**Exercise details:** Rewrite the entries from the line with "The height and" up to and including the line with "[x=774, y=106]", changing "label" to "marker" and leaving everything else unchanged. Return only those lines, without the pictures.

** start of Material for this task **

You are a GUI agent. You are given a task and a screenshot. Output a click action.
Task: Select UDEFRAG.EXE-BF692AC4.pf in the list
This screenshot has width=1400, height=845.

** end of Material for this task **
** start of Material for this task **

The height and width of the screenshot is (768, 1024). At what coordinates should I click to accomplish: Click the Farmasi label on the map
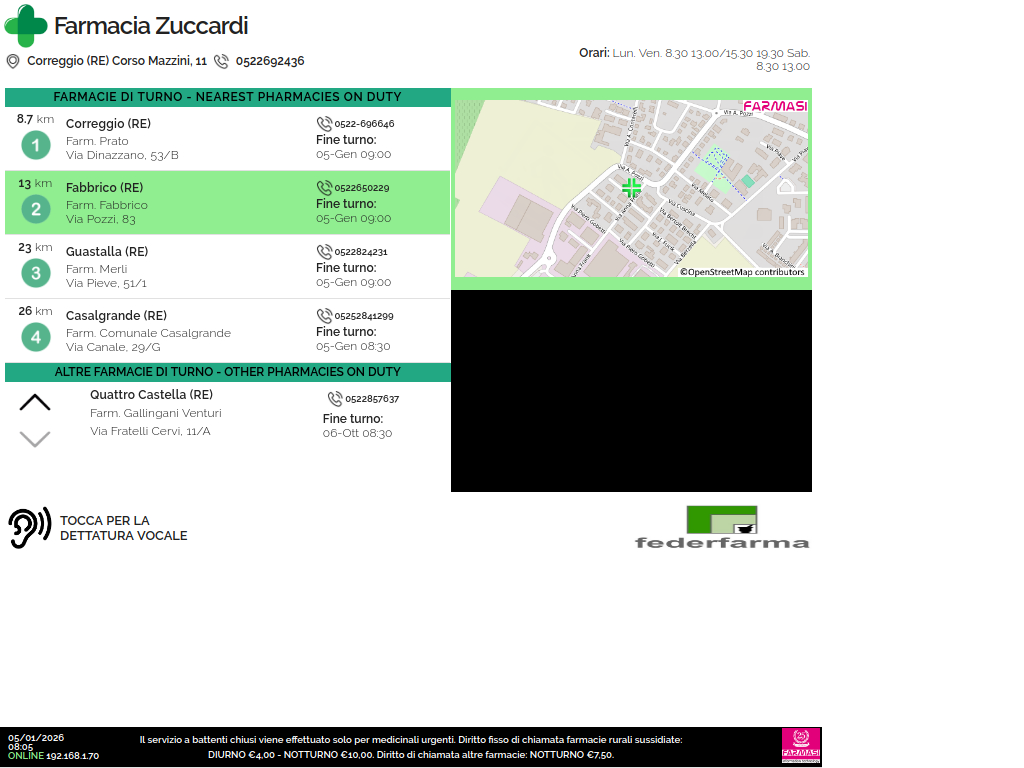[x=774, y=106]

** end of Material for this task **

**Worked solution:**
The height and width of the screenshot is (768, 1024). At what coordinates should I click to accomplish: Click the Farmasi marker on the map
[x=774, y=106]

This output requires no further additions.